Тогда я попытался при помощи точных законов физики определить то место, где должно было находиться тело, тень которого я видел, и, указав пальцем на это место, сказал:
– Она была здесь, вот здесь, слышите!
Старуха, держа в руках подсвечник, подошла ко мне и, вперив в меня свои страшные, невидящие глаза, сказала:
– Теперь я верю, что вы меня не обманываете, – вы действительно Нозьер. Уж не сын ли вы Жана Нозьера, врача, что живет в Париже? Я знавала его дядю, молодца Рене. Ему тоже являлась какая-то женщина, которую никто, кроме него, не видел. Надо полагать, это божья кара всему роду Нозьеров за грех Клода-шуана, загубившего свою душу из-за жены булочника.
– Вы говорите о Клоде, скелет которого нашли вместе с ружьем и четками в дупле «обрубка»? – спросил я.

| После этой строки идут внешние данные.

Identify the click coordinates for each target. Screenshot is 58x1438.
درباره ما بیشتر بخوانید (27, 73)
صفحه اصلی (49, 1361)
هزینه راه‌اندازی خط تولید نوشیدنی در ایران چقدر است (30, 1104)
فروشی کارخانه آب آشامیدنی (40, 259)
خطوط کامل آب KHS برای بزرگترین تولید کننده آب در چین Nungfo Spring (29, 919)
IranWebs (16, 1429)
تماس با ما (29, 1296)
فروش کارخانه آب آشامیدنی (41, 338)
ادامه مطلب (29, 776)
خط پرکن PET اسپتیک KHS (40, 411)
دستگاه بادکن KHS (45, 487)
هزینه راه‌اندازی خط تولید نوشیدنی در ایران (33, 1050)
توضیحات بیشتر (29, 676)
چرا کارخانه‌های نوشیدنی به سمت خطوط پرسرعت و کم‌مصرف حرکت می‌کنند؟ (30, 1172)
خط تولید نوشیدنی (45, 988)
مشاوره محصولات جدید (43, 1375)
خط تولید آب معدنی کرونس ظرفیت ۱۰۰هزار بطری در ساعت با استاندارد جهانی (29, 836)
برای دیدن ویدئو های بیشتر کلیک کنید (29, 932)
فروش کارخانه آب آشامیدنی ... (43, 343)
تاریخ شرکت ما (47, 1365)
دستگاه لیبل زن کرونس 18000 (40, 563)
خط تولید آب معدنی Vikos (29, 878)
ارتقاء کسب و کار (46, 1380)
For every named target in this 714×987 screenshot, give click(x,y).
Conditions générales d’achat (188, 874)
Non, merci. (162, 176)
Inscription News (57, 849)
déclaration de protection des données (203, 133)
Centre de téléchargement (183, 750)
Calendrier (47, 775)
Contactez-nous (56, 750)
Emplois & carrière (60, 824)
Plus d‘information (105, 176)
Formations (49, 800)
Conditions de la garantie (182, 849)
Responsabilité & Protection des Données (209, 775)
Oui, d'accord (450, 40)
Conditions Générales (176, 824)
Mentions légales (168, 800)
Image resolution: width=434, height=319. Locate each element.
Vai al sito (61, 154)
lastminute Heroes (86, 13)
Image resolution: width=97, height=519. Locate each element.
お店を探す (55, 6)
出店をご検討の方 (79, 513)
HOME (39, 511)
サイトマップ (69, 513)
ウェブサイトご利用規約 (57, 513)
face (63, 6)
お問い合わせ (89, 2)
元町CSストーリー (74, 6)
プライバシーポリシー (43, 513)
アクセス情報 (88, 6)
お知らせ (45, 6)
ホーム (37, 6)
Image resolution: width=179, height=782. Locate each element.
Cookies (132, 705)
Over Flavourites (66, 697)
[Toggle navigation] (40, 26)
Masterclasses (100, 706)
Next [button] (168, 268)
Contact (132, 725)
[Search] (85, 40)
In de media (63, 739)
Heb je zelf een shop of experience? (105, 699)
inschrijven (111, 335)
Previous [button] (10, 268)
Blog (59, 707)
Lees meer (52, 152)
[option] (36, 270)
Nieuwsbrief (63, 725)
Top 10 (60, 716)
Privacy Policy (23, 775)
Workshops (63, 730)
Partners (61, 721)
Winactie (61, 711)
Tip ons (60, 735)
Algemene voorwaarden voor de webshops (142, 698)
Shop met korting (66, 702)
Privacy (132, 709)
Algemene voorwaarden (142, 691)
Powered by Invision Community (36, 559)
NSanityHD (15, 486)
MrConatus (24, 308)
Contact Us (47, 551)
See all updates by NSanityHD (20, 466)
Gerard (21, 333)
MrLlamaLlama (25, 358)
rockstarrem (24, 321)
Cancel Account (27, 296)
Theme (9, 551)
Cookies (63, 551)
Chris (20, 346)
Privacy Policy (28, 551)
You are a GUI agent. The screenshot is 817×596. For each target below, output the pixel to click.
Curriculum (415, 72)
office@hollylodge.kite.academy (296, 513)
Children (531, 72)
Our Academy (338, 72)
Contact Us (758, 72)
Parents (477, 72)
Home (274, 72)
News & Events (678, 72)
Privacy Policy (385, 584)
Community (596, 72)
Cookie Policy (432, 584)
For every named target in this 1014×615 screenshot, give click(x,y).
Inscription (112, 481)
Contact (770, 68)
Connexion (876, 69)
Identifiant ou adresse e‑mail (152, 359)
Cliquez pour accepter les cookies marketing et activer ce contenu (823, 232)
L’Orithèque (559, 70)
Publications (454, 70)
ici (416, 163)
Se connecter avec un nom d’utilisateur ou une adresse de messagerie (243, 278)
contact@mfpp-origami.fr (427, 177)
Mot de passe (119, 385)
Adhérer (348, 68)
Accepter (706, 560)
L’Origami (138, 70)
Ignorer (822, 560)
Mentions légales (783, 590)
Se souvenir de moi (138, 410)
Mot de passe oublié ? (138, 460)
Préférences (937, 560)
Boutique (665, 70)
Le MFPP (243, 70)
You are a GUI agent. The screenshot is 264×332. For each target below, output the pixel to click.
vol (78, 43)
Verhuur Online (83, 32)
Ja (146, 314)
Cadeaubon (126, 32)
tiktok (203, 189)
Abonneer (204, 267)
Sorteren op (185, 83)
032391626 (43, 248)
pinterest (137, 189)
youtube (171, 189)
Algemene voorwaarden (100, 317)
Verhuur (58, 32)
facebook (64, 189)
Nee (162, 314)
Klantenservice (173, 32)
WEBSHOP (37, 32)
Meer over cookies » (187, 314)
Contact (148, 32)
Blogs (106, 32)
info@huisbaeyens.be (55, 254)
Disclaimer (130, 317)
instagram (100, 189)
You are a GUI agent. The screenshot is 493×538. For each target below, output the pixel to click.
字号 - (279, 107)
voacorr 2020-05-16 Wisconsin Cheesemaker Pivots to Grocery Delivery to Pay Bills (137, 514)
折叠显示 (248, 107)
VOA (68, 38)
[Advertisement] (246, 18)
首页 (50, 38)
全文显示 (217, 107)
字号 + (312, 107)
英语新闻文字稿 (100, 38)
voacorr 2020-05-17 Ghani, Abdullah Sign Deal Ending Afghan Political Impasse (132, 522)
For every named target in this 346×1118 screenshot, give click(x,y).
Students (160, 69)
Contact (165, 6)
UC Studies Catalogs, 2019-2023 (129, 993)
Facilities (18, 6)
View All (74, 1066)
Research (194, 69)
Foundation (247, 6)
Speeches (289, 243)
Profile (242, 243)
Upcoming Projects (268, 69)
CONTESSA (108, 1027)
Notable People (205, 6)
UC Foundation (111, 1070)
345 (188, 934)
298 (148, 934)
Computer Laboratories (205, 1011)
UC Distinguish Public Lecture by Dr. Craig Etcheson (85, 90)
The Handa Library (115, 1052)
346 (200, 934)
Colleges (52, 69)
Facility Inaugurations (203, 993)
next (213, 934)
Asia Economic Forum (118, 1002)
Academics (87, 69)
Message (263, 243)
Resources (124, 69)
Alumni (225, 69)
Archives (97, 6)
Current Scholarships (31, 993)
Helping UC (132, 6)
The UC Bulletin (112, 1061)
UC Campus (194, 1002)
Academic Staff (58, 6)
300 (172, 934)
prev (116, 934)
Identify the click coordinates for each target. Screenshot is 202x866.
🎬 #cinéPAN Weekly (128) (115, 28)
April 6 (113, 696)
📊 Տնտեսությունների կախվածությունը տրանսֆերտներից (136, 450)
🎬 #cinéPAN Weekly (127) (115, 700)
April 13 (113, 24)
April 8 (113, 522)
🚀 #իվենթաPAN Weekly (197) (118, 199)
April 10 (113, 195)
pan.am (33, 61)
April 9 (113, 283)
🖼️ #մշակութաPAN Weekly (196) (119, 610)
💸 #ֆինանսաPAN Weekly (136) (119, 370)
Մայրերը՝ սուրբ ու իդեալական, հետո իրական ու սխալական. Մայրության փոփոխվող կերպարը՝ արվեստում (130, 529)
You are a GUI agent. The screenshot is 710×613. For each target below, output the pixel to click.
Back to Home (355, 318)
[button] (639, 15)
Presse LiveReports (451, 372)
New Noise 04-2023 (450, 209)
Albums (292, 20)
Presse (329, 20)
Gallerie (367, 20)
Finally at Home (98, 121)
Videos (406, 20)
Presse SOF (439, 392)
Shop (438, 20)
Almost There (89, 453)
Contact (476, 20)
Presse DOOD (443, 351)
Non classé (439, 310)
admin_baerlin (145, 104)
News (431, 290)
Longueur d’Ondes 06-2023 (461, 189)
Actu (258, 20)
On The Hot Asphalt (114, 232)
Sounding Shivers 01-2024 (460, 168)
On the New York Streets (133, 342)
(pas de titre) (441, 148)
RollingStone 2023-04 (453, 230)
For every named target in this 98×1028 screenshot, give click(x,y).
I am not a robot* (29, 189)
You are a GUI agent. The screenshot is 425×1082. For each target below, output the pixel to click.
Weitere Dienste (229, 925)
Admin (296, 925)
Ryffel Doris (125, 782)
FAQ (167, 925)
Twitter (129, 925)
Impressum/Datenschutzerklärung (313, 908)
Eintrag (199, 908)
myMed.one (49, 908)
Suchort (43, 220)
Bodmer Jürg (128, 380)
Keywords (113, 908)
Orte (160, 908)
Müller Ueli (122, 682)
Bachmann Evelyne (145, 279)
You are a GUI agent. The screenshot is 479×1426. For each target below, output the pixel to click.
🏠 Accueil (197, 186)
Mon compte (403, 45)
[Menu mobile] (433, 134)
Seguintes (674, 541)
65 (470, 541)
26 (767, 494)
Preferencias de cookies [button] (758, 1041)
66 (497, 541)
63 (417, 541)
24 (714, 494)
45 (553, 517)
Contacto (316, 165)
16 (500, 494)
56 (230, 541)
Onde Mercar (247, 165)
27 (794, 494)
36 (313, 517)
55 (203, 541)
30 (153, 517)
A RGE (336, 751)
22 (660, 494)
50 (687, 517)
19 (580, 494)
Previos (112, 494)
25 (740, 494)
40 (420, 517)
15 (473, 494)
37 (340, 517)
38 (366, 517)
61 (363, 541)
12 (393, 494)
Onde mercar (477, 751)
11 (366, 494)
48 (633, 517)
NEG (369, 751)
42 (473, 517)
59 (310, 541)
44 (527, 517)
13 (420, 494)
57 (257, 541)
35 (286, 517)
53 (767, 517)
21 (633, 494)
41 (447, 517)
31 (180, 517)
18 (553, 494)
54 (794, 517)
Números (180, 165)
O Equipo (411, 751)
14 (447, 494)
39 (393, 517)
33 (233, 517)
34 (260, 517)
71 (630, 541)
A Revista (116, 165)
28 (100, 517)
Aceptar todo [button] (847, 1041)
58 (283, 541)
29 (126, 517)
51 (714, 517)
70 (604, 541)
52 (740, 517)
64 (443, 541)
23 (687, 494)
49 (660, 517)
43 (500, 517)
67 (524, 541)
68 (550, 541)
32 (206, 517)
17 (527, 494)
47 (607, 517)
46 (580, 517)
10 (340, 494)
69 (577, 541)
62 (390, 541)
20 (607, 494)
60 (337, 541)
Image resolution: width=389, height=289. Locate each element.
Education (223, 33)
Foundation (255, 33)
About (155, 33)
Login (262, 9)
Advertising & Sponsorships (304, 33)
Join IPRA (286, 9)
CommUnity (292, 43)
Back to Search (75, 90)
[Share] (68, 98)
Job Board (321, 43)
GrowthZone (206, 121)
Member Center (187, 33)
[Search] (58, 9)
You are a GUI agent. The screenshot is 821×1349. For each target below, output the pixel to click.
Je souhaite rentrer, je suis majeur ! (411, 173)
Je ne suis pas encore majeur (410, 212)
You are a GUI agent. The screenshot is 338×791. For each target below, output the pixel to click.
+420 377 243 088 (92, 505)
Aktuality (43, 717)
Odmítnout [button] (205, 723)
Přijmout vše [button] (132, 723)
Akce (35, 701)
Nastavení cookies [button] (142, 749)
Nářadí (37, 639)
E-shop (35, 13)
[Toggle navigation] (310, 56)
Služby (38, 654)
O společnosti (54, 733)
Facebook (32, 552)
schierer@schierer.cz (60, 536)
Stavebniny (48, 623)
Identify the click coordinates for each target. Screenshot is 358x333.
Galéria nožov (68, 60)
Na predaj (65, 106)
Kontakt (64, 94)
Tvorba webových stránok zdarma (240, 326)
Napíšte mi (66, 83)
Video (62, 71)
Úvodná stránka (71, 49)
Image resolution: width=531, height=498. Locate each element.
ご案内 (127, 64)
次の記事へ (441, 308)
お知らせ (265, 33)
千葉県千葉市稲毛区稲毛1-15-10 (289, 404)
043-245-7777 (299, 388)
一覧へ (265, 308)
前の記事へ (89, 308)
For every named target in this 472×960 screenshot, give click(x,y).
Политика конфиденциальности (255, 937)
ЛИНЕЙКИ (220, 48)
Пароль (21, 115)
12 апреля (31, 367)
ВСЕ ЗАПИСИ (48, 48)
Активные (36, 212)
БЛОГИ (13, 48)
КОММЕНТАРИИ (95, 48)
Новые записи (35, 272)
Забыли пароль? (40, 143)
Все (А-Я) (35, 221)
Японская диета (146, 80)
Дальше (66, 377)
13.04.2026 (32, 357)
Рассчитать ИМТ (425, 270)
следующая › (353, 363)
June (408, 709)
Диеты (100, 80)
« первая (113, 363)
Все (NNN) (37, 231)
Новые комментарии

– Сударь, его не спасли даже четки. Он отказался от вечного блаженства из-за женщины.
Старуха больше ничего не сказала. Я еле притронулся к хлебу, яйцам, салу и сидру, которыми она потчевала меня. Я не сводил глаз со стены, на которой видел тень. Ясно видел! Очертания ее были более тонкие и четкие, чем у тени, естественно отбрасываемой трепещущим отблеском очага и чадным пламенем свечи.
На следующий день я посетил опустевший домик, где жили когда-то Клод и Рене; я объездил всю округу, расспрашивал кюре, но ничего не узнал, что навело бы меня на след девушки, тень которой я видел на стене.
Еще и доныне я не знаю, верить ли словам старухи, хозяйки постоялого двора. Я не знаю, посещал ли какой-нибудь призрак в суровом уединении Бокажа моих прадедов-крестьян, и не явилась ли это наследственная Тень, преследовавшая моих диких и суеверных предков, в новом, пленительном облике их мечтательному потомку.
Видел ли я на постоялом дворе в приходе св. Иоанна семейный призрак рода Нозьеров или, может быть, в эту зимнюю ночь мне было возвещено, что меня ждет счастливая судьба, ибо щедрая природа наделила меня драгоценнейшим даром – даром грез.